* Deine Aufgabe *
Schreib aus dem Text über das Trennungsgeld unten alle Wörter heraus, die mit einem großen B anfangen, und zwar in der Reihenfolge, in der sie vorkommen.

* Ausgewählter Text *

---

Was die Prüfungskommission vier Brandenburger Spitzenjuristen vorwirft

Trennungsgeld steht Beamten für eine Übergangszeit zu, die an einen neuen Dienstort versetzt werden – unter ganz bestimmten, genau definierten Bedingungen: So muss der Antragsteller schriftlich erklären, dass er und seine Familie „uneingeschränkt umzugswillig“ sind. An diesem Umzugswillen aber es in mehreren der von der Prüfungskommission untersuchten Fällen offenbar gemangelt. Der Tagesspiegel veröffentlicht Einzelheiten aus den Prüfergebnissen.

---

* Aufgelistete Einträge *
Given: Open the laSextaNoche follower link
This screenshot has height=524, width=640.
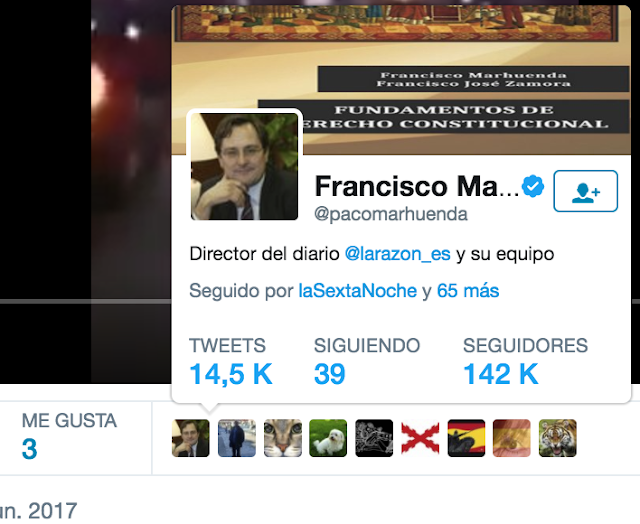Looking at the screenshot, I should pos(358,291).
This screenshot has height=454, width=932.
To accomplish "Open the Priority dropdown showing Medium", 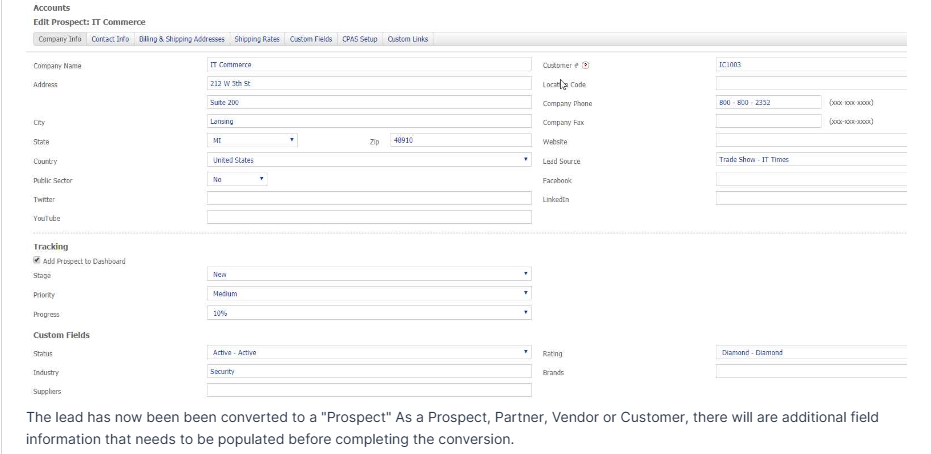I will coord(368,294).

---

* Ergebnis *
Brandenburger, Beamten, Bedingungen